Legislators hammered out a compromise in which unaffiliated voters’ choice of ballot becomes public information, but those voters aren’t considered members of their chosen primary party and will not receive unsolicited future ballots from that party. Amber McReynolds, Denver’s elections director, has described this as “affiliation light.” Vote choice remains private, but a party lean is disclosed.
This information is potentially very useful. In theory, when an unaffiliated voter chooses one party’s primary over another’s that tells us something about that voter’s leanings. Given the unusual large percentage of Colorado voters who are unaffiliated, that’s valuable data for parties and campaigns. As quite a bit of survey research tells us, most voters who call themselves independent are actually very loyal party voters, but they prefer not to identify as such. Figuring out who the loyal partisans are among this group has always been tricky, but the ballot information makes that easier. Parties and campaigns may target those voters in November, treating them as likely party ticket supporters who need that extra nudge to show up and vote.

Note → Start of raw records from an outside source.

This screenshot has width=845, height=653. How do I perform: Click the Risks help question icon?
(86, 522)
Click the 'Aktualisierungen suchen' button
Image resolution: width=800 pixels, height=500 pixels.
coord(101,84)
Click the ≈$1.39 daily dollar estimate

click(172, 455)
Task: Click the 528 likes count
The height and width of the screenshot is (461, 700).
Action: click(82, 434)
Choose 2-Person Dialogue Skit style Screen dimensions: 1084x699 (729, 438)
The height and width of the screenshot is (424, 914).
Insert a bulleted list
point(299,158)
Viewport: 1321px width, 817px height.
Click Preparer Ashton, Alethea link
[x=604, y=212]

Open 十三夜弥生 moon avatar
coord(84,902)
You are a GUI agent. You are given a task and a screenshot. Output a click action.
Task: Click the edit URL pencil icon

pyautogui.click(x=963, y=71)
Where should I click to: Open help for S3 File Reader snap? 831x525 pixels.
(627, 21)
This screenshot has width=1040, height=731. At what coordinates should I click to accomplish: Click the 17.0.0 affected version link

But this is hardly a perfect indicator of party preference. In fact, there are quite a few reasons unaffiliated voters might pick a particular party’s primary yet still not care very much for that party. A voter might want to “raid” or meddle in the primary of a party they don’t like to try to nominate a weak candidate. This is rare but not unheard of. A voter might consider one party’s contest uninteresting and just choose another party’s contest because the outcome looks close and exciting. Relatedly, while the gubernatorial race in Colorado will probably drive the most interest in this election, there are a number of competitive congressional and state legislative races with competitive primaries. What motivates an unaffiliated voter to pick a party primary may well vary from district to district.
Relatedly, political observers have used these initial ballot requests as an indicator of the intent of unaffiliated voters in the upcoming primary. By the end of April, the Colorado Independent noted, 34,000 Colorado unaffiliated voters had requested party ballots, with 55 percent of them requesting Democratic ballots, 38 percent requesting Republican ones, and another 7 percent requesting third-party ballots. If this represents the breakdown of unaffiliated voters in the November election, that’s very good news for Democrats, but we really have no idea if that’s the way things will go.
In general, unaffiliated or independent voters do not have a great record of turning out in primary elections even when they’re allowed and encouraged to. But what Colorado’s political establishment chooses to do with new information about unaffiliated voters remains an interesting question. It seems likely to affect the way voters think about parties and their place in them.